=== Section Start ===
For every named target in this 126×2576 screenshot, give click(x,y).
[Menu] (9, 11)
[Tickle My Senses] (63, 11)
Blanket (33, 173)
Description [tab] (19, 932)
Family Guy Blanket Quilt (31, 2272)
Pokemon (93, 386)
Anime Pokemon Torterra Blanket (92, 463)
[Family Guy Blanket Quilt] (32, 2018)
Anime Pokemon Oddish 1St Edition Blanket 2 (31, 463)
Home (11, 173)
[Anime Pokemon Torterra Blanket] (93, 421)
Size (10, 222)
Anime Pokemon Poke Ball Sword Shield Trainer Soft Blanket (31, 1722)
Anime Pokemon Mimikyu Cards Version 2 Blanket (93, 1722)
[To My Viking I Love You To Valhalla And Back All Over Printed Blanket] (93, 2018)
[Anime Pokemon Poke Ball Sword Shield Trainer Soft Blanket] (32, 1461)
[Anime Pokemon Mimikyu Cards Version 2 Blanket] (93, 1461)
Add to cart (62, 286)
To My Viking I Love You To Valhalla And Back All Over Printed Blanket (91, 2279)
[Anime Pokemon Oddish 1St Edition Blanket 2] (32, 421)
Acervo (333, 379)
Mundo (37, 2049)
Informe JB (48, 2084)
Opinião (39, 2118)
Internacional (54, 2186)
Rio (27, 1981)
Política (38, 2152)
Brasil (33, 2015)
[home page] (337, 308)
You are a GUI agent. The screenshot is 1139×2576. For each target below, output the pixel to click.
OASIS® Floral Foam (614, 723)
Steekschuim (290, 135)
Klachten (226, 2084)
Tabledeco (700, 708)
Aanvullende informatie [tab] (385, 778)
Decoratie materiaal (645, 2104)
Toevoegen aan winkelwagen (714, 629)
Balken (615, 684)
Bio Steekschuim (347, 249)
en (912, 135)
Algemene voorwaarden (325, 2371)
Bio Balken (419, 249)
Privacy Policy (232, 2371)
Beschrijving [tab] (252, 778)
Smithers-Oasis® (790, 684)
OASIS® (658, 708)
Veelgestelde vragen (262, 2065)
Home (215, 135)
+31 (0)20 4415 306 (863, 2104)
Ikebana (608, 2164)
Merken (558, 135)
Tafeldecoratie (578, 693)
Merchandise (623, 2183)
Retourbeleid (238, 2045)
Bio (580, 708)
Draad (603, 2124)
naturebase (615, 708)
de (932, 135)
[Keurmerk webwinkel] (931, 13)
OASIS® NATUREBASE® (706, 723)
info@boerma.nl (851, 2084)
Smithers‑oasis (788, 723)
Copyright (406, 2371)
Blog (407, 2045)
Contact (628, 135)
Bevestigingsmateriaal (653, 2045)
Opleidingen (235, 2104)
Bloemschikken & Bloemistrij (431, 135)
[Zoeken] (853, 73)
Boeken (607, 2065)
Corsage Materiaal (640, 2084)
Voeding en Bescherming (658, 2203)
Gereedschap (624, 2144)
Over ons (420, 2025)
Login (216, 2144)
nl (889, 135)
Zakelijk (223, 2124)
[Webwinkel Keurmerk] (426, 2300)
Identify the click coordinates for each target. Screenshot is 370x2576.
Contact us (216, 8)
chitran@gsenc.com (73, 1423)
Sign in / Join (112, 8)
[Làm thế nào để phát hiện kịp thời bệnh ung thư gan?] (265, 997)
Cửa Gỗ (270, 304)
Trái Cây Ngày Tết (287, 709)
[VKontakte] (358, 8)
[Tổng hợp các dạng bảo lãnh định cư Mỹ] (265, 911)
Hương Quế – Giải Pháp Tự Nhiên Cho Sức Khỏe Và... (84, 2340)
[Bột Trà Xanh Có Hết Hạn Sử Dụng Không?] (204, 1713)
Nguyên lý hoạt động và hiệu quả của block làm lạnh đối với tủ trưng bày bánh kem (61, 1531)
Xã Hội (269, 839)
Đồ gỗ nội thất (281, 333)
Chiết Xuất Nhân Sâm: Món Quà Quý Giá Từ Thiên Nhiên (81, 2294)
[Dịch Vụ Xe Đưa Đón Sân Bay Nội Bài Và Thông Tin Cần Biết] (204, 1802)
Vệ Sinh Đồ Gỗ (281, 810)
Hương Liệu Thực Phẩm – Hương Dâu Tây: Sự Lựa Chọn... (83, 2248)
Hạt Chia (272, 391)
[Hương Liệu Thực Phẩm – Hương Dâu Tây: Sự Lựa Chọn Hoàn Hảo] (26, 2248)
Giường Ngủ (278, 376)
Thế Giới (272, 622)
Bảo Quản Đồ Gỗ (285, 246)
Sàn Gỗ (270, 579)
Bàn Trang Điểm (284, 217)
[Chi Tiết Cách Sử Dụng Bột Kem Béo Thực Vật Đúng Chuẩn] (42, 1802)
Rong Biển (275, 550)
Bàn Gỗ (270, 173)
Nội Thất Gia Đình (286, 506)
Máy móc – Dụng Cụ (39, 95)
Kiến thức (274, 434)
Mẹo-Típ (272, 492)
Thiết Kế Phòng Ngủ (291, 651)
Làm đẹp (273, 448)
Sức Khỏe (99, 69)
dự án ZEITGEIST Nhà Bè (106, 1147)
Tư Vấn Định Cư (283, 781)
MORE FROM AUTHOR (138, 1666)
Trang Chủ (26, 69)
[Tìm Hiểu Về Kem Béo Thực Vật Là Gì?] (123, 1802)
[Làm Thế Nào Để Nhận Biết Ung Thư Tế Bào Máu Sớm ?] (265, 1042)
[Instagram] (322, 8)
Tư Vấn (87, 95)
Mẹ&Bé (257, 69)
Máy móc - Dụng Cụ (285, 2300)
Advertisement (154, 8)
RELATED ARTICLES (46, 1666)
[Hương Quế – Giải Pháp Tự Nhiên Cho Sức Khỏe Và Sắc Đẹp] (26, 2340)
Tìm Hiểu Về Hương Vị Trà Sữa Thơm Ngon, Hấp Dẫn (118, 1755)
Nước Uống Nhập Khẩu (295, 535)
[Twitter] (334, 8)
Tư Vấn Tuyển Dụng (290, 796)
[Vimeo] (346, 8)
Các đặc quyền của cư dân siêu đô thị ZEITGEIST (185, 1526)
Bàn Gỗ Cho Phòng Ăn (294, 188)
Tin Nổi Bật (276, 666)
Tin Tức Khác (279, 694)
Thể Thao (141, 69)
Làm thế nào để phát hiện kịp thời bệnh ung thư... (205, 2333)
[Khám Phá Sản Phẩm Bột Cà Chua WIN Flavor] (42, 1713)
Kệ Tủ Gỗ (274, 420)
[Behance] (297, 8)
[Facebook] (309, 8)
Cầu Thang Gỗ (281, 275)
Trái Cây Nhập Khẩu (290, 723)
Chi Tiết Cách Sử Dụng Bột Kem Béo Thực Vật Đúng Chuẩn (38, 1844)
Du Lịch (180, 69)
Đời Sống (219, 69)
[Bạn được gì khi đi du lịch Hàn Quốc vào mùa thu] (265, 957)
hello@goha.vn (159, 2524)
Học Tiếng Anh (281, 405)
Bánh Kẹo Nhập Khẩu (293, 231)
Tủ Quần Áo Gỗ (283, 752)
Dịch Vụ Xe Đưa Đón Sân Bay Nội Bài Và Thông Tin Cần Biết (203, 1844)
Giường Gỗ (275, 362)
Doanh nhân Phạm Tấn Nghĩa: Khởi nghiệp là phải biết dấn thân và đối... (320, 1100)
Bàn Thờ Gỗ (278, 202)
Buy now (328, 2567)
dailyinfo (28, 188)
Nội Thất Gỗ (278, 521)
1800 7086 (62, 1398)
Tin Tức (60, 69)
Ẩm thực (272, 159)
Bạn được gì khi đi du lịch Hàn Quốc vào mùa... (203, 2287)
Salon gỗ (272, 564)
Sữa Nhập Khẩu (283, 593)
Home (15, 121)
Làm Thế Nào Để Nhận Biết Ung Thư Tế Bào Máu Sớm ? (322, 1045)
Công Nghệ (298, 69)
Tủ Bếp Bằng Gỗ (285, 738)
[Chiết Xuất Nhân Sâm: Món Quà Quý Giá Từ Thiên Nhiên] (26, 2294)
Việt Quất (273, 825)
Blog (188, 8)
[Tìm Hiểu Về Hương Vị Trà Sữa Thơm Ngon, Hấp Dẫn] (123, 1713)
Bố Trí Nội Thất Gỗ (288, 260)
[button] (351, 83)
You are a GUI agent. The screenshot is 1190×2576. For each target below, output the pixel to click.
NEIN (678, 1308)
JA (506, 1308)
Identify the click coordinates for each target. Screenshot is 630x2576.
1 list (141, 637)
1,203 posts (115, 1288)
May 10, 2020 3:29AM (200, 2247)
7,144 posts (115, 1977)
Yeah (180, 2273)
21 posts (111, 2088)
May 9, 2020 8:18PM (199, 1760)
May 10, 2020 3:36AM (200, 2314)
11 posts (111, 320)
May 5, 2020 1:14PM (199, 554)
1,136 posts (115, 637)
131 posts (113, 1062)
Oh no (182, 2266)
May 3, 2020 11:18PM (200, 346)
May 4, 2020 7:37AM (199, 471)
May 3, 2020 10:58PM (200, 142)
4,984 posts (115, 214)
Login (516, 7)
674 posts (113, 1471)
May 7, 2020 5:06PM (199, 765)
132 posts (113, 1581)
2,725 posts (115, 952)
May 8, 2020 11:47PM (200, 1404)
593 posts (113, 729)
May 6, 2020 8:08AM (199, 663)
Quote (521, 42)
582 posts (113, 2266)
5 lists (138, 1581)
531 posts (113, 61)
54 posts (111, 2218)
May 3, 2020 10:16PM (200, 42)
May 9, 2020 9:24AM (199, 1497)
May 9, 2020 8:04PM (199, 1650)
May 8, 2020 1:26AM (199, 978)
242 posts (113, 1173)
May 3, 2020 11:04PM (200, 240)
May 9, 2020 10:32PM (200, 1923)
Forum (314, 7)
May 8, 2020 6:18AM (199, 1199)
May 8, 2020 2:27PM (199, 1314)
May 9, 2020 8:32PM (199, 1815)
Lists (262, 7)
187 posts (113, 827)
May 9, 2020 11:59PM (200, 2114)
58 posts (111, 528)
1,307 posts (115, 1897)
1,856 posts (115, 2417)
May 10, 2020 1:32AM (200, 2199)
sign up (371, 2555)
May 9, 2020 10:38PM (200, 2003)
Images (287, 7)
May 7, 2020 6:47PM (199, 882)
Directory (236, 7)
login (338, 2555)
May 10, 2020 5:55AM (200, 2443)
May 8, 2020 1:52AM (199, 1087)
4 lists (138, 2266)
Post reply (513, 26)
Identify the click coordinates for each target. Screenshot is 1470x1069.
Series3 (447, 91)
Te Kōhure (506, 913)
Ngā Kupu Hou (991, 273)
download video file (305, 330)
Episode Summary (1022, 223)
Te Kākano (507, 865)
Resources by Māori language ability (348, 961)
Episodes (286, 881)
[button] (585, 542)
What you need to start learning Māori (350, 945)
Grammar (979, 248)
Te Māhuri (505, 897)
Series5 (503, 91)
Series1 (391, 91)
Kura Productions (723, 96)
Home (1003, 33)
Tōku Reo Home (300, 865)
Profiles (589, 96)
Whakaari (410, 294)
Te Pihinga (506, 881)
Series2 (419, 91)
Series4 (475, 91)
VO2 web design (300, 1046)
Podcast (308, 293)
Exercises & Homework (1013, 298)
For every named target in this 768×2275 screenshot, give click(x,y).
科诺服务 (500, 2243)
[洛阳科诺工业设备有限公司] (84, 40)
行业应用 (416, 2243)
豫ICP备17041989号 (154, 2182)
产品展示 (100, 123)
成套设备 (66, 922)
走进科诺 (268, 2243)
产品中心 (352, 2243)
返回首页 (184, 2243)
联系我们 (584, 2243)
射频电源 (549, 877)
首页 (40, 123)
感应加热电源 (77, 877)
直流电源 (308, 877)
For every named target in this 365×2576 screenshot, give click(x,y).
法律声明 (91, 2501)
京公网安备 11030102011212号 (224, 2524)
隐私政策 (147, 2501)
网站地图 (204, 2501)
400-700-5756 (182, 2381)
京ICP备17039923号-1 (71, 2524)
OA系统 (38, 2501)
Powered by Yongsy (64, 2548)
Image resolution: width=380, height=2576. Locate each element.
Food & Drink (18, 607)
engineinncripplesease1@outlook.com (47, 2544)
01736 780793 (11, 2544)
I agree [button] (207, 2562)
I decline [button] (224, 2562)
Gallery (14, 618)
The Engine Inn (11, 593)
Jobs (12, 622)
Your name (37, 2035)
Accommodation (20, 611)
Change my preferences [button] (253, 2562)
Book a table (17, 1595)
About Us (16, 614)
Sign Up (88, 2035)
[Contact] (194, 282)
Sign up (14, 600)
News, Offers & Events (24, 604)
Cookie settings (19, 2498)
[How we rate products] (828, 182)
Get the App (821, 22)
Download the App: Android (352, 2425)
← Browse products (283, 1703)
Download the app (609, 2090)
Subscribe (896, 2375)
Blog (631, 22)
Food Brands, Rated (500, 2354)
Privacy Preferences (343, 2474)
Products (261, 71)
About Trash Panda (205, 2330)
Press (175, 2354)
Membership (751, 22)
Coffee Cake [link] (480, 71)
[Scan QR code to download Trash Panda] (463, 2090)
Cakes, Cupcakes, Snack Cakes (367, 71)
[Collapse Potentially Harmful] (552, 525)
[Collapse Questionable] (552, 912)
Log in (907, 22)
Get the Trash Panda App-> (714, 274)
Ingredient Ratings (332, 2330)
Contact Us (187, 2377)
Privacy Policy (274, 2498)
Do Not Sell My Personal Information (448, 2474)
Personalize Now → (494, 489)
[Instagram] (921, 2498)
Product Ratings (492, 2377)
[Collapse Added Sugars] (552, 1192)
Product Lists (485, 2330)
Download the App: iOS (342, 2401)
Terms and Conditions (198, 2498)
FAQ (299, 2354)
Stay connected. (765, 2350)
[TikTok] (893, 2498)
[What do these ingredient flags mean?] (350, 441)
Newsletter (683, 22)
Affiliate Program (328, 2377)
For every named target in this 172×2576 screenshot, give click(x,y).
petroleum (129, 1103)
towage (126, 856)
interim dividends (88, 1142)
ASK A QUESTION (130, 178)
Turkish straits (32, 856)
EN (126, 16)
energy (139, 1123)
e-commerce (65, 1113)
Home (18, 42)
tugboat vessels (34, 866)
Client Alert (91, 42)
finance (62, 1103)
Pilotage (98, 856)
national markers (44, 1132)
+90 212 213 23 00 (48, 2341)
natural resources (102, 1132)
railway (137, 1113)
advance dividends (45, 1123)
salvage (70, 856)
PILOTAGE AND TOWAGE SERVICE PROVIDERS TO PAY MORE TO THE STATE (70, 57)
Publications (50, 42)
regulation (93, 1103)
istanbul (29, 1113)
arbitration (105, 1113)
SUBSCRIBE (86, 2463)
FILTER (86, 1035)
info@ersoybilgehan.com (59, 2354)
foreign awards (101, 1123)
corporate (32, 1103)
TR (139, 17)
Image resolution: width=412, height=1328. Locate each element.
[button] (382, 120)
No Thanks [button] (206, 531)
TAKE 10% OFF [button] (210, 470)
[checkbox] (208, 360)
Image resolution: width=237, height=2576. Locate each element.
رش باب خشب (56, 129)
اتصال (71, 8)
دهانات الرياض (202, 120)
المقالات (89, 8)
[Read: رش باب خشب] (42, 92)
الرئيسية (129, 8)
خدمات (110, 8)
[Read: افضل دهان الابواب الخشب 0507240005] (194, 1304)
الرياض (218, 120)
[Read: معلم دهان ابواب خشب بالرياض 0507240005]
=== Section End ===
What you need to do: Nothing but an exact copy of the lines from the first one above through the line holding "Anime Pokemon Mimikyu Cards Version 2 Blanket (93, 1722)" should be returned.

Problem solution:
For every named target in this 126×2576 screenshot, give click(x,y).
[Menu] (9, 11)
[Tickle My Senses] (63, 11)
Blanket (33, 173)
Description [tab] (19, 932)
Family Guy Blanket Quilt (31, 2272)
Pokemon (93, 386)
Anime Pokemon Torterra Blanket (92, 463)
[Family Guy Blanket Quilt] (32, 2018)
Anime Pokemon Oddish 1St Edition Blanket 2 (31, 463)
Home (11, 173)
[Anime Pokemon Torterra Blanket] (93, 421)
Size (10, 222)
Anime Pokemon Poke Ball Sword Shield Trainer Soft Blanket (31, 1722)
Anime Pokemon Mimikyu Cards Version 2 Blanket (93, 1722)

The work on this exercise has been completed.